Our purple gooseberries are quite tart and strong-tasting this year, so I’m thinking they’ll make a particularly wonderful and flavourful gooseberry liqueur. However, as I obviously needed to bake something too, I figured their tart side might fare well in a recipe that originally calls for rhubarb. So, I took the rhubarb dream bar recipe and ran with it! (How boring am I?! It’s the previous post, for Pete’s sake!) I defend myself by saying that these are really good. Really.
I used a potato masher to break the berries for the filling – chopping them would be ideal (less juice!), but I was altogether too lazy to chop up 750 ml of gooseberries, having already topped’n'tailed the whole lot. I think chopping the berries will translate to a “drier” filling which might consequently bake a little faster- when I get around trying it, I will let you know what happens.
Very Gooseberry Squares
225 ml all-purpose flour
75 ml powdered sugar
80 g butter
250 ml caster sugar
4 tablespoons all-purpose flour
½ teaspoon baking powder
1 teaspoon vanilla extract
a pinch of salt
750 ml gooseberries
If you want to use chopped gooseberries, start by chopping ‘em up.
Preheat oven to 175 C.
Line a 23 cm (9”) square pan with foil and grease.
In food processor or using a hand mixer, mix together the crust ingredients.
Press mixture into the prepared pan.
Bake crust for 10 minutes.
Prepare filling: Beat together the eggs, sugar, flour, baking powder, vanilla and salt.
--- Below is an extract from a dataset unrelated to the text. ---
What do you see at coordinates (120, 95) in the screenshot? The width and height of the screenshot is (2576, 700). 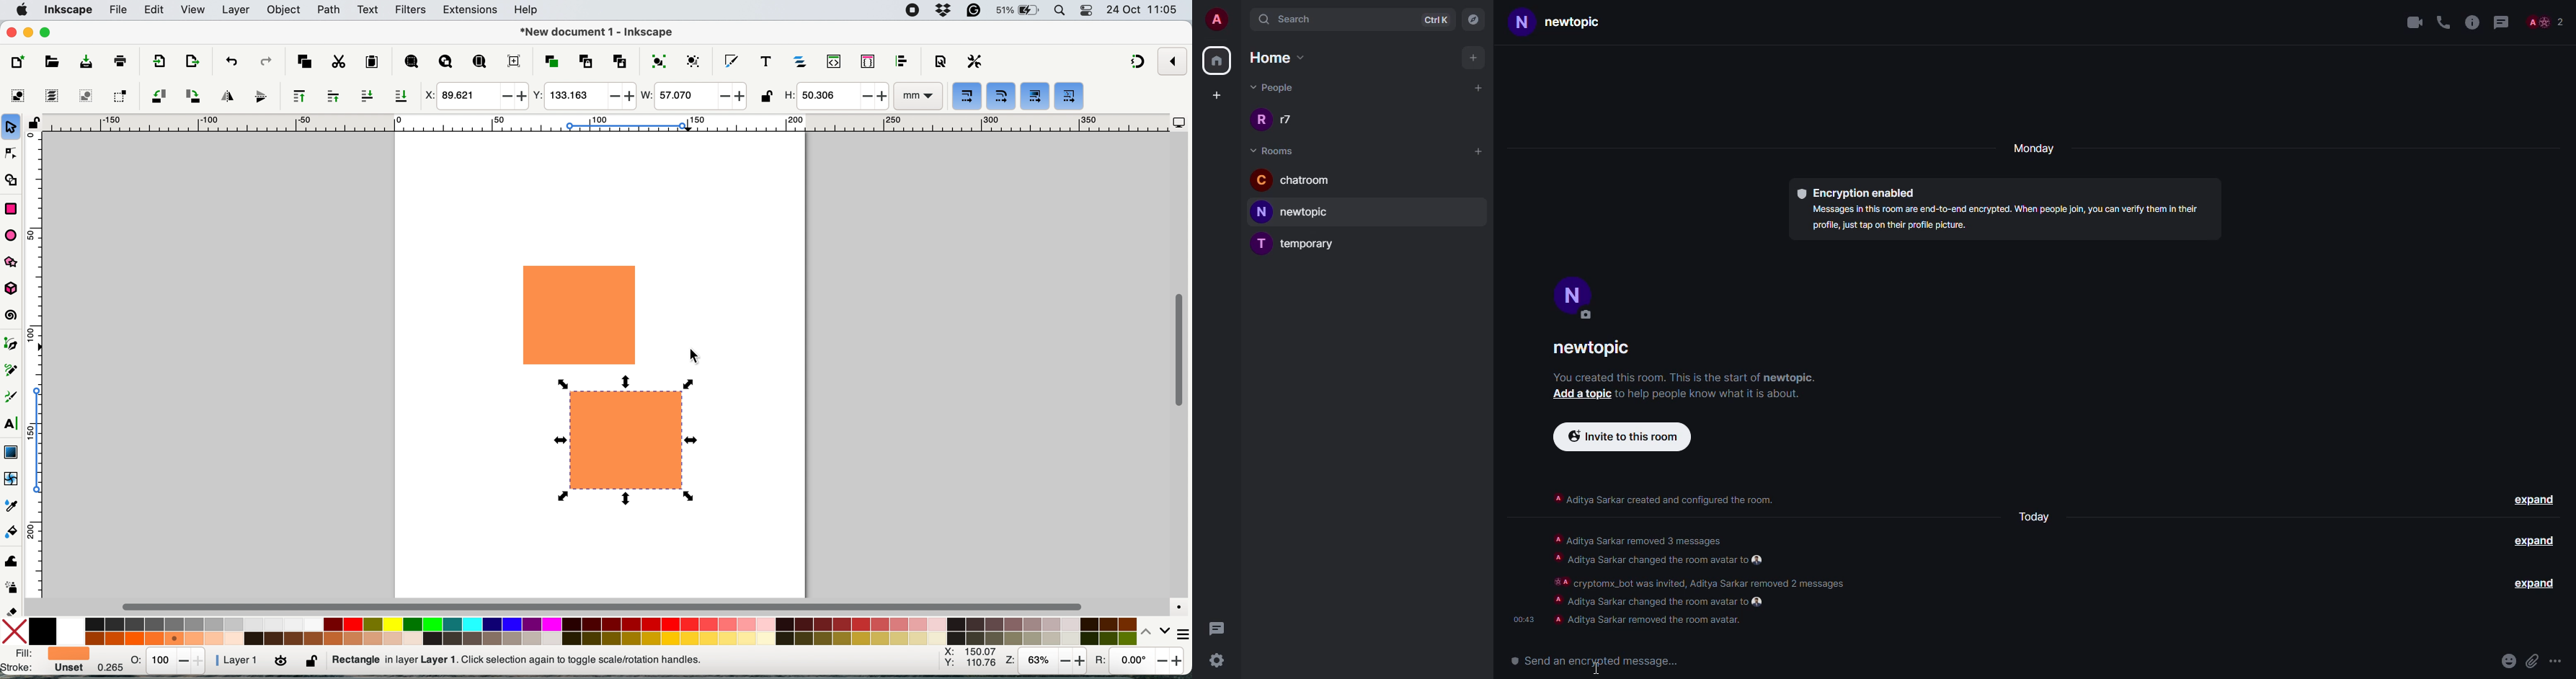 I see `toggle selection box` at bounding box center [120, 95].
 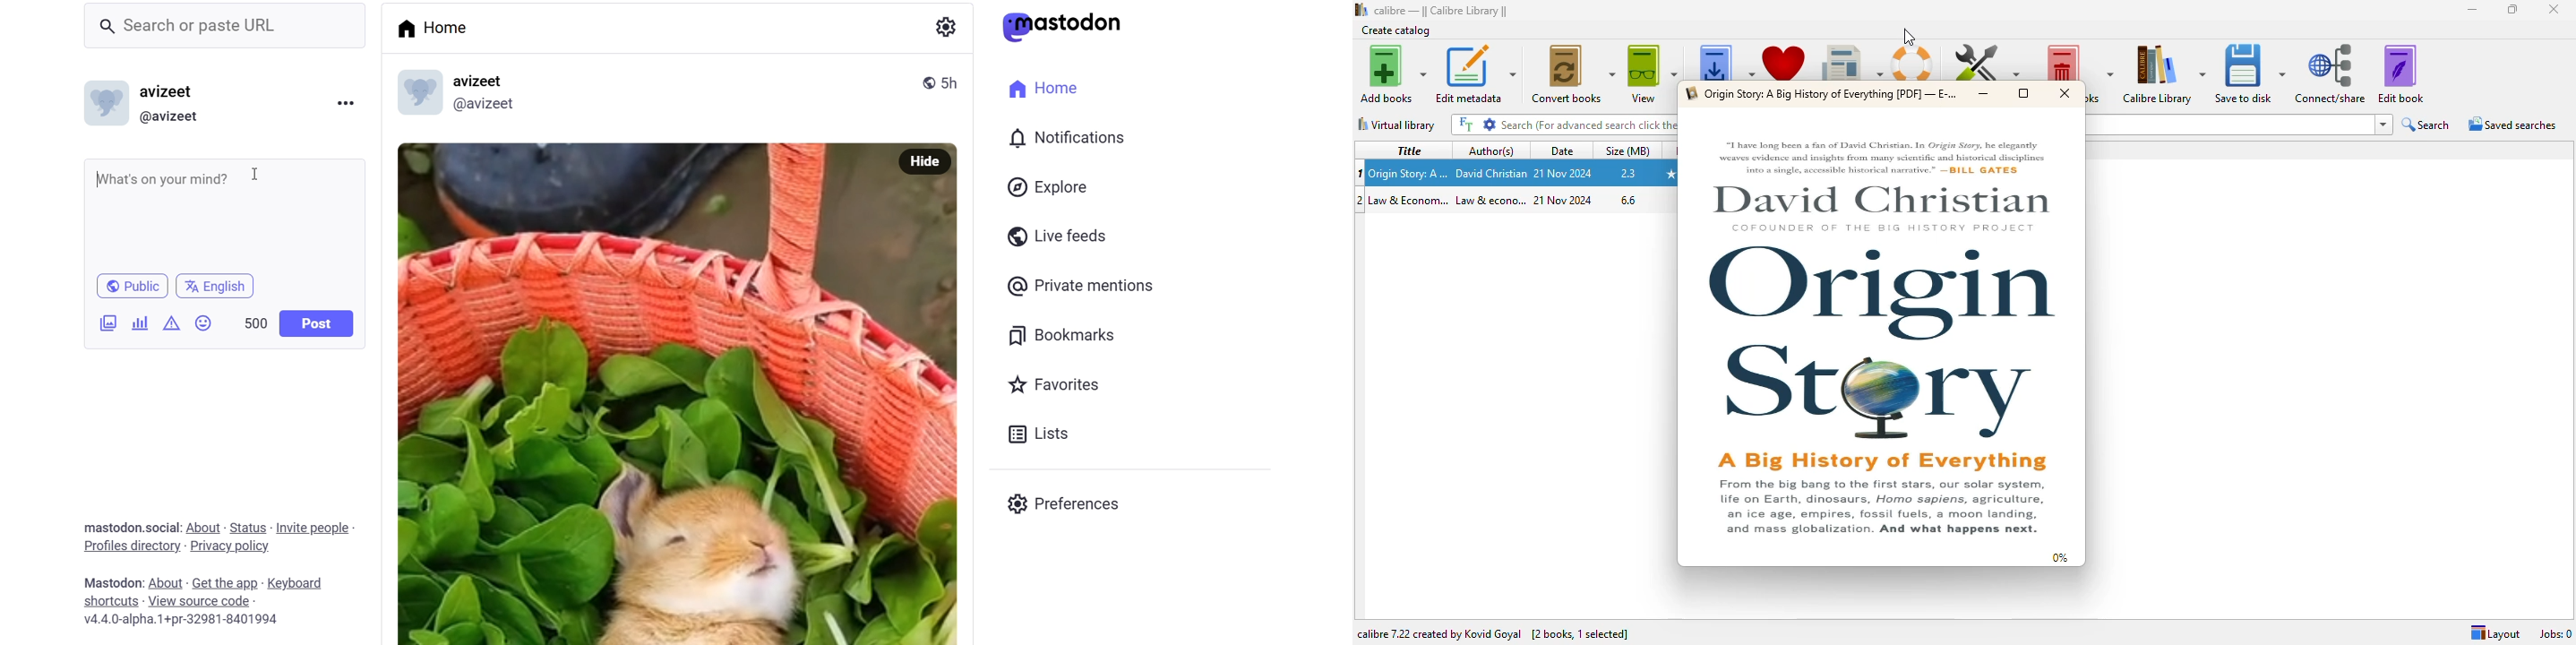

Fold in chopped gooseberries – or add whole gooseberries in the batter and mush them up a little with either a potato masher (making sure you don’t make jam – just break each berry a little) or your hands (messy but you have more control).
Spread filling mixture on the hot crust. Return the cake to oven and continue to bake until done and golden on top, about 50 minutes.